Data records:
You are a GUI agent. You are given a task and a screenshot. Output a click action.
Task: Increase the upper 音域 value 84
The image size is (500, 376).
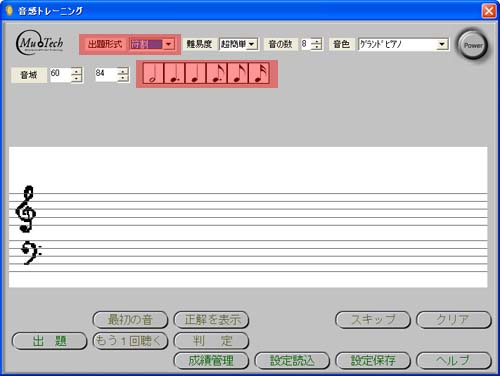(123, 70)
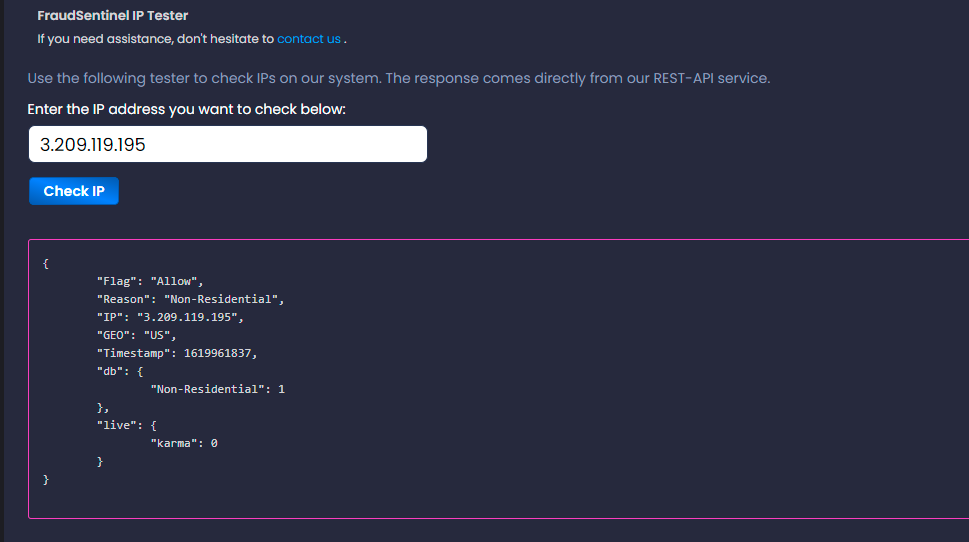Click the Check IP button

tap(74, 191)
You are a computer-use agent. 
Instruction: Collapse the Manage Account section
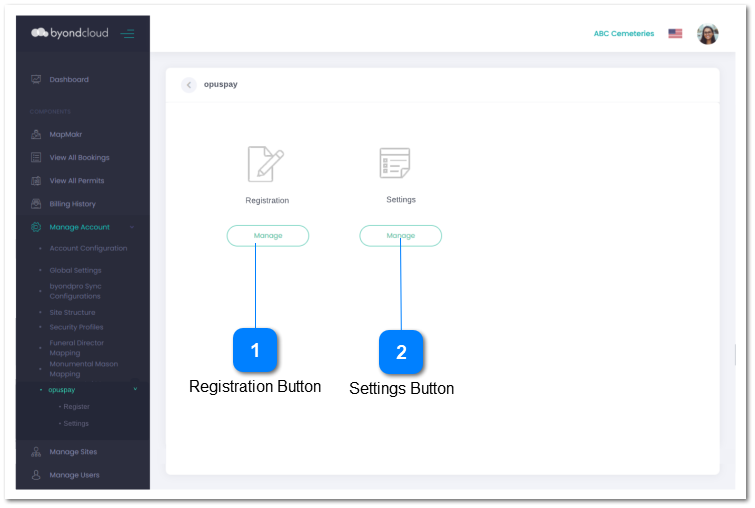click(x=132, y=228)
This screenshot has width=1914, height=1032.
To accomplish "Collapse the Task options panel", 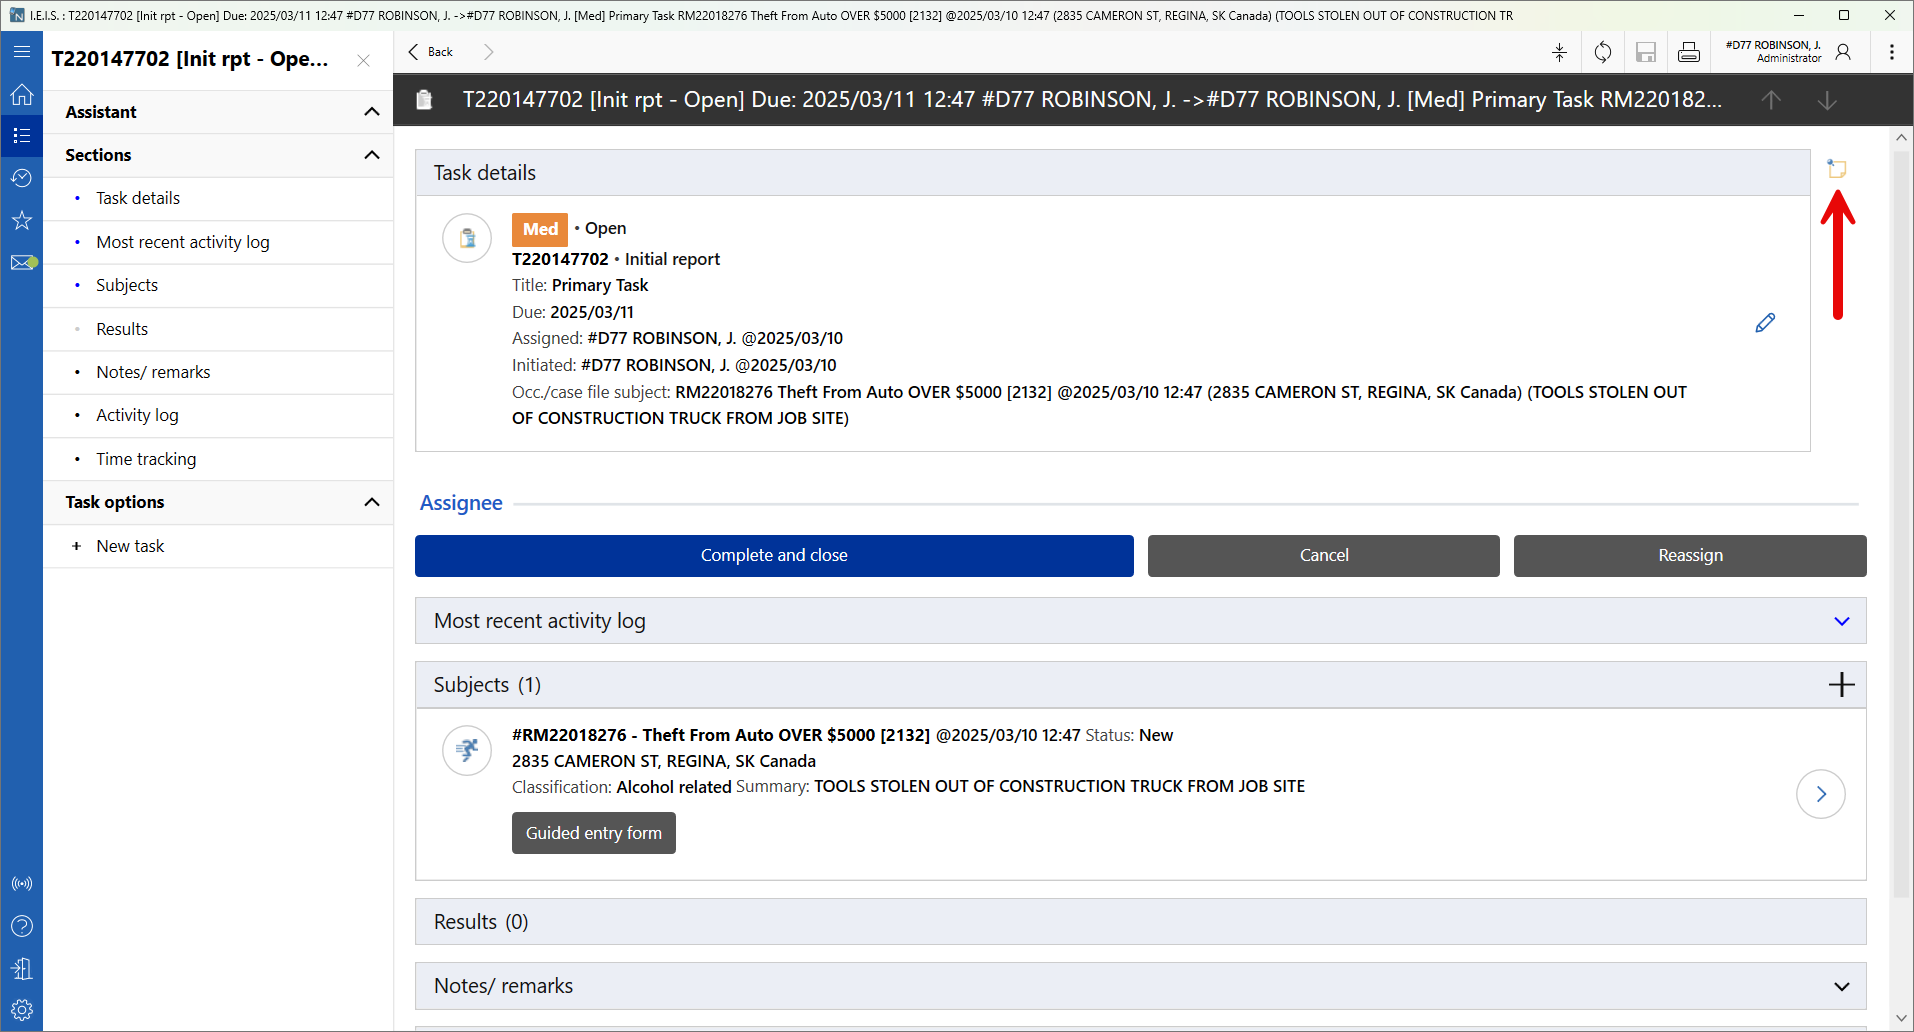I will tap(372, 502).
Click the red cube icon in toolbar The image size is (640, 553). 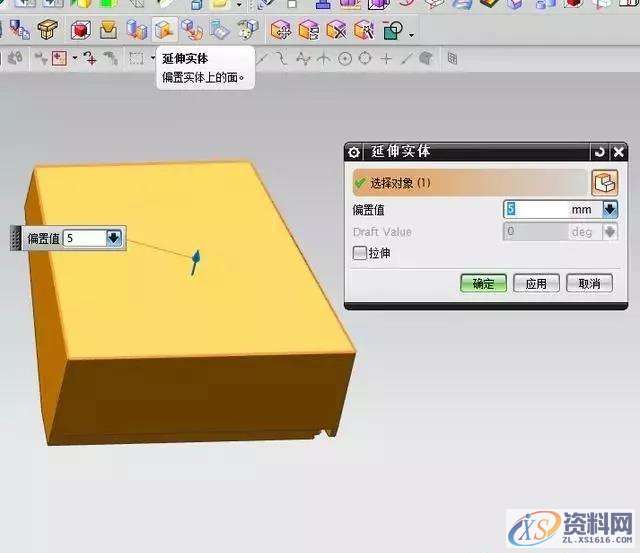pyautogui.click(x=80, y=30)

[Description of the task]: Reproduce the items verbatim from their first line through the line containing "click(x=132, y=228)", including that line. Omit the pictures.

[Solution below]:
You are a GUI agent. You are given a task and a screenshot. Output a click action.
Task: Increase the upper 音域 value 84
The image size is (500, 376).
(123, 70)
Click the Check IP button

tap(74, 191)
You are a computer-use agent. 
Instruction: Collapse the Manage Account section
click(x=132, y=228)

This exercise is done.